На потолке четыре типа пространств, с которыми играл Микеланджело. Пространства барельефа и горельефа, пространство двадцати обнаженных молодых мужских тел, которые он представлял как блаженства, когда писал их, лежа на спине, и, наконец, бесконечные небеса – все эти отличные друг от друга пространства после реставрации стали яснее, чем раньше, и смотрятся изумительно отчетливо. Они сделаны, Мариса, с той уверенностью, с какой мастер бильярдной игры точным ударом кладет шар в лузу! Если бы потолок был расчищен некачественно, эти ясность и отчетливость потерялись бы в первую очередь.
Я открыл тут еще кое-что: это буквально бросается в глаза, но никто об этом внятно не говорит. Может быть, потому, что Ватикан так подавляет. Зажатый между его мирским богатством, с одной стороны, и длинным перечнем вечных мук за грехи – с другой, посетитель чувствует себя совсем крошечным. Непомерное богатство церкви и непомерная кара, которую она сулила, в сущности, дополняли друг друга. Без ада богатство выглядело бы как воровство! В любом случае в наше время посетители, стекающиеся сюда со всего мира, исполнены такого благоговения, что забывают о штучках у себя между ног.

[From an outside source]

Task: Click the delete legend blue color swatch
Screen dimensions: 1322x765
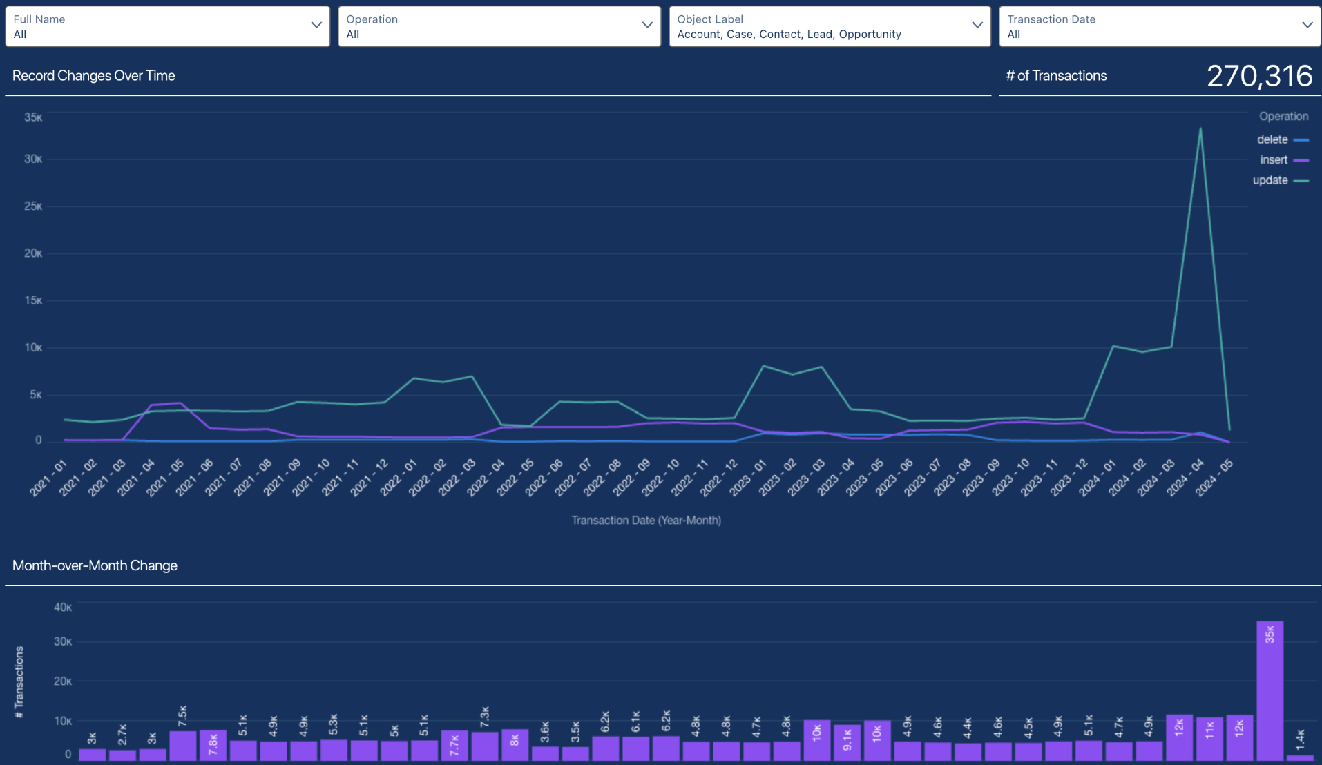Action: coord(1301,140)
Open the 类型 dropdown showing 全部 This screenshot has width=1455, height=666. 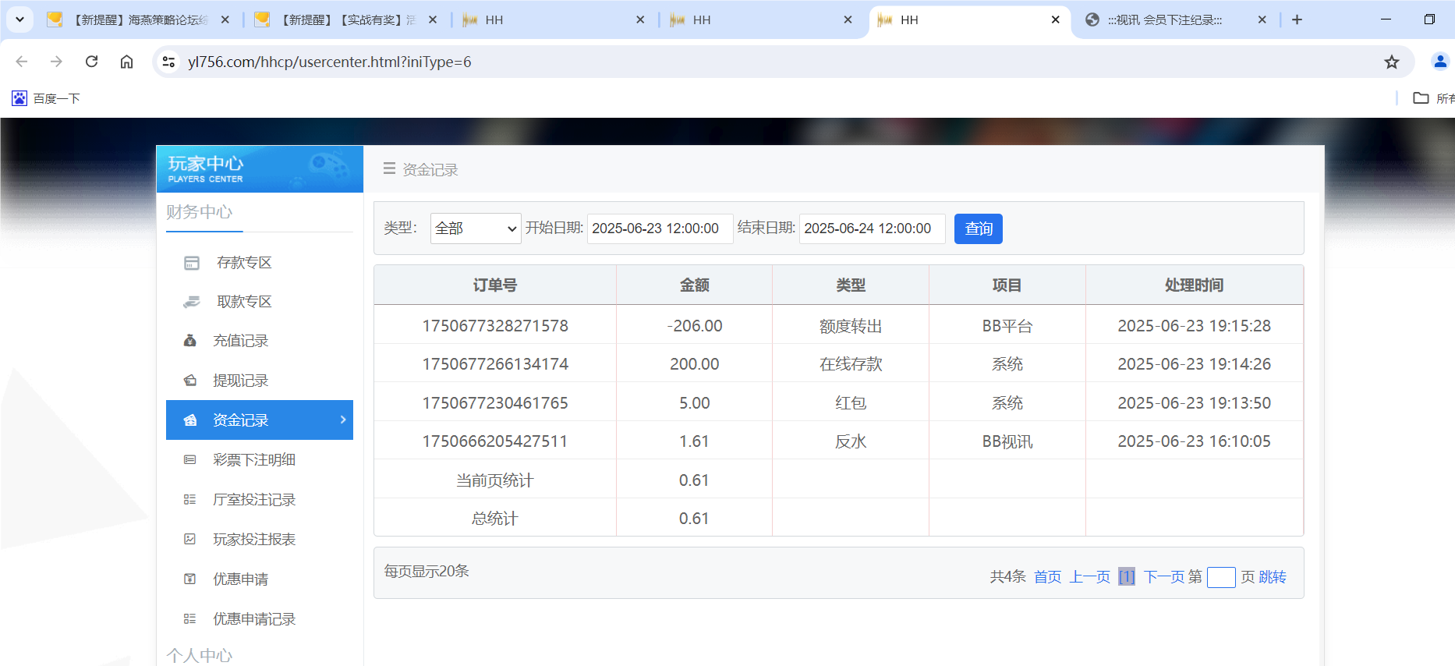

Но это не про Микеланджело. Он честно воспроизвел половые органы, воспроизвел с такой любовью, что они невольно приковывают взгляд, недаром в течение нескольких веков после его смерти папские власти распоряжались стирать или записывать в Сикстинской капелле одно мужское достоинство за другим. К счастью, немалое количество все-таки сохранилось.
При жизни о Микеланджело отзывались как о «величайшем гении». Даже в большей степени, чем Тициан, он воспринял – в самый последний возможный исторический момент – ренессансную роль художника как верховного творца. Его исключительной темой было человеческое тело, а величайшим средоточием тела был для него мужской половой орган.
В «Давиде» Донателло детородный орган молодого человека скромно занимает свое место – как палец руки или ноги. В «Давиде» Микеланджело тот же орган оказывается центром всего, и любая другая часть тела отсылает к нему с почтительностью, как к чуду. Решение сколь простое, столь и прекрасное. С меньшей долей эффектности, но с неменьшей очевидностью это верно и для «Мадонны Брюгге» с обнаженным ребенком Христом. И все это не похоть, а форма почитания.
Учитывая очевидное пристрастие и всю гордость ренессансного гения, так и хочется спросить: каким же должен был оказаться в его воображении рай? Уж не грезил ли он о рожающих мужчинах? Весь плафон посвящен Творению, и для Микеланджело, в последнем завитке его желания, Творение означало, что все мыслимое рождается, выталкивается на божий свет и воспаряет из мужской промежности!
Помнишь гробницы Медичи с фигурами Ночи и Дня, Вечера и Утра? Четыре полулежащие фигуры – две мужские и две женские. Женщины скромно сжимают ноги, а мужчины раздвигают, двигая тазом, словно вот-вот родят. Родят не плоть и кровь и – боже упаси – не символы. Им предстоит явить миру неописуемую и бесконечную тайну, воплощенную в их телах, она-то и выйдет наружу из их раздвинутых ног.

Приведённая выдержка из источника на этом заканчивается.